● ENTRIES SUPPLIED

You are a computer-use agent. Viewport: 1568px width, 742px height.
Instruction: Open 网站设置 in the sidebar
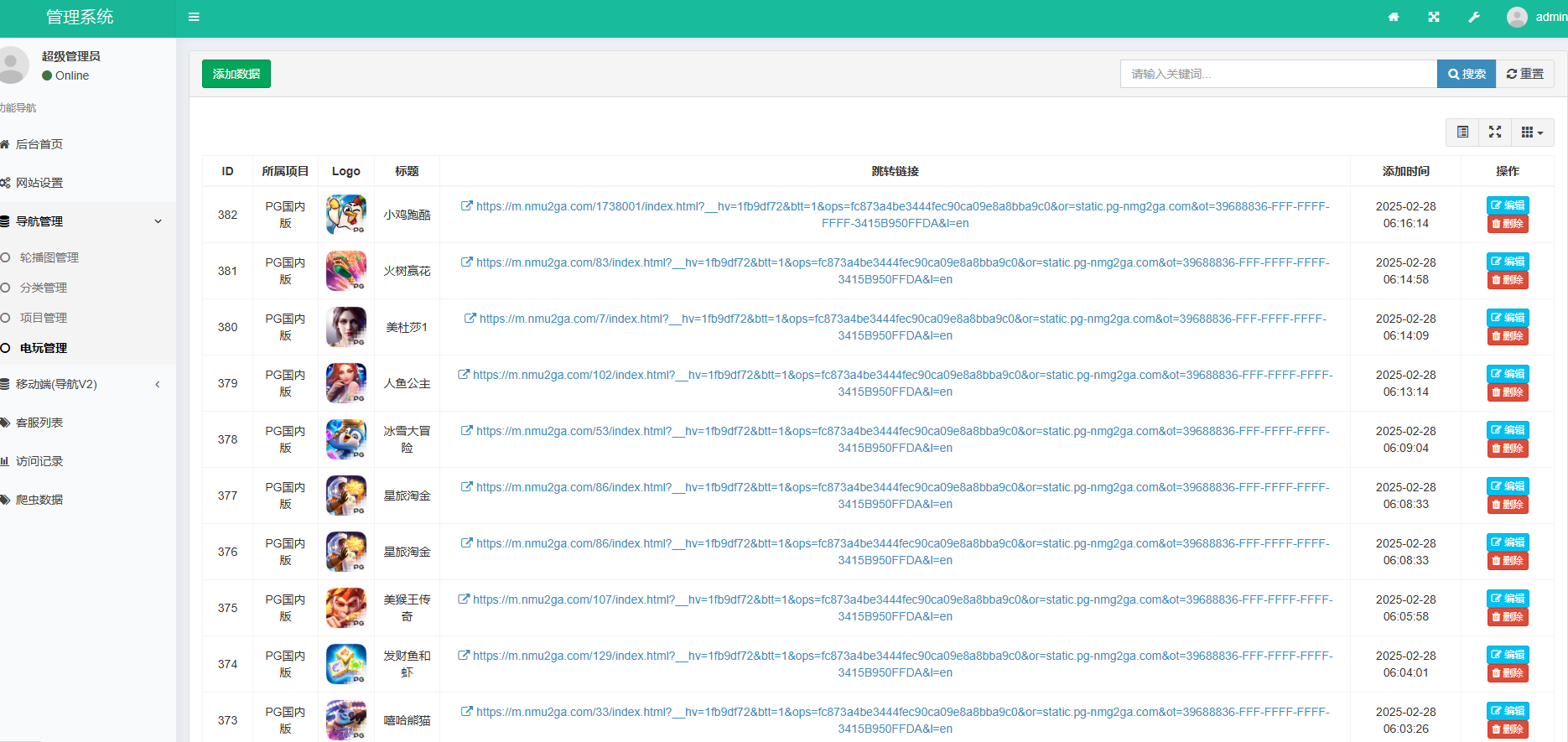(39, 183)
* * *
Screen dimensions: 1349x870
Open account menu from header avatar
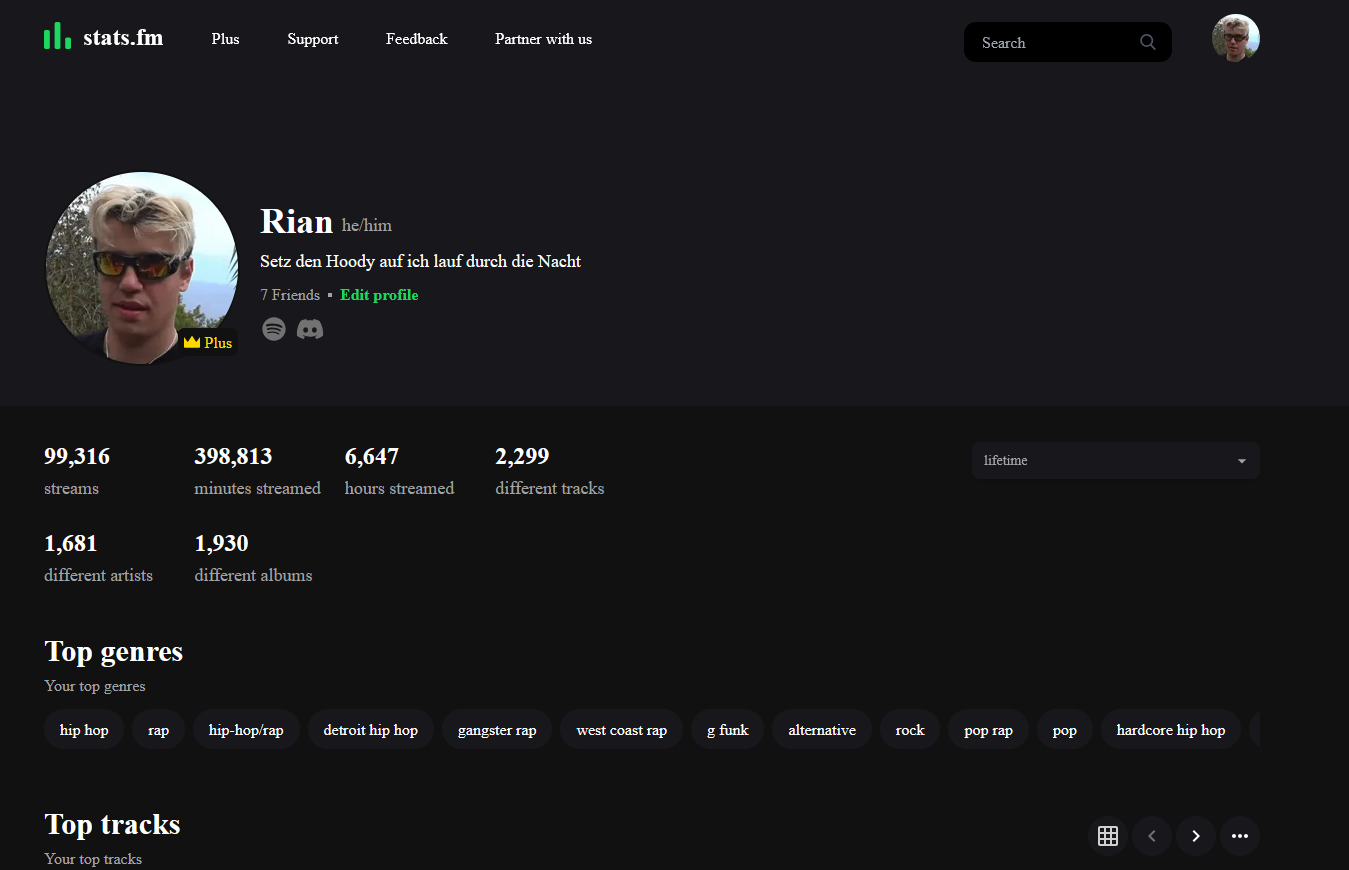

● WHAT YOU HAVE TO DO
Retype the items starting at the line that contains "Screen dimensions: 1349x870" and ending at the line that contains "Open account menu from header avatar", with both of those lines included.

● FINAL ANSWER
Screen dimensions: 1349x870
Open account menu from header avatar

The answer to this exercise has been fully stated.